Many complex factors affect the onset of puberty. Genetics are thought to explain 50–75 % of the variation, while the rest is attributed to lifestyle factors such as nutrition, general health, psychosocial stress, perinatal factors, body composition and environmental factors such as endocrine disruptors (
6). The trend towards earlier puberty is often seen in connection with the parallel obesity epidemic among adolescents. Early studies on endocrine disruptors as a cause of earlier puberty onset initially shed light on the period immediately before puberty. More recent studies have demonstrated that exposure to such chemicals in the fetal and neonatal period are also relevant to puberty timing. The effect of various stressors depends on the period of occurrence and exposure. For example, prepubertal malnutrition or overnutrition (increased fat mass) in girls can lead to late or early puberty respectively ( 17, 18), while intrauterine growth retardation is associated with early puberty ( 19).

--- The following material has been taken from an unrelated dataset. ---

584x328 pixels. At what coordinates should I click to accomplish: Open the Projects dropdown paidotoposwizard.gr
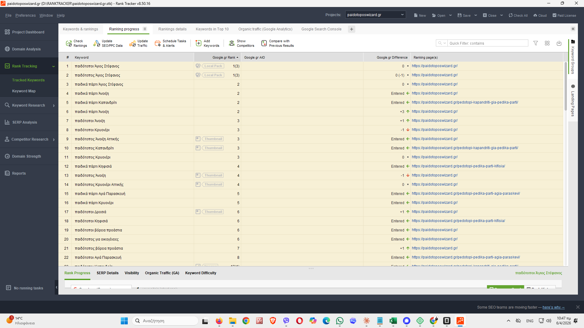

In the same way, psychosocial stress preceding or during puberty can lead to delayed menarche (
20), while accelerated puberty has been described in girls who experience such stress in early postnatal life or as an infant ( 21). There is less research in the field on boys, and therefore little is known about what affects their timing of puberty onset.
Implications of earlier onset of puberty
Early puberty, particularly in girls, has been associated with adverse effects on adult health. At the population level, observations indicate that early menarche is associated with increased mortality (
22) as well as a higher risk of breast cancer ( 23), cardiovascular disease ( 24) and mental illness ( 25). In addition, early puberty has been shown to be associated with more frequent and prolonged adolescent-related risky behaviour ( 26, 27). In boys, however, there are few studies that refer to the health implications of early puberty. Later puberty has been found to have a protective effect on testicular cancer ( 28), but it has also been linked to being bullied, low self-esteem and psychosocial anxiety ( 29).
Age at puberty onset is therefore an important aspect of Norwegian public health. Further aims of our research include examining whether body composition and/or the presence of endocrine disruptors in the blood affect the onset and development of puberty by looking at accurate, objective measurements of secondary sexual development and hormone profiles, and further exploring genetic mechanisms.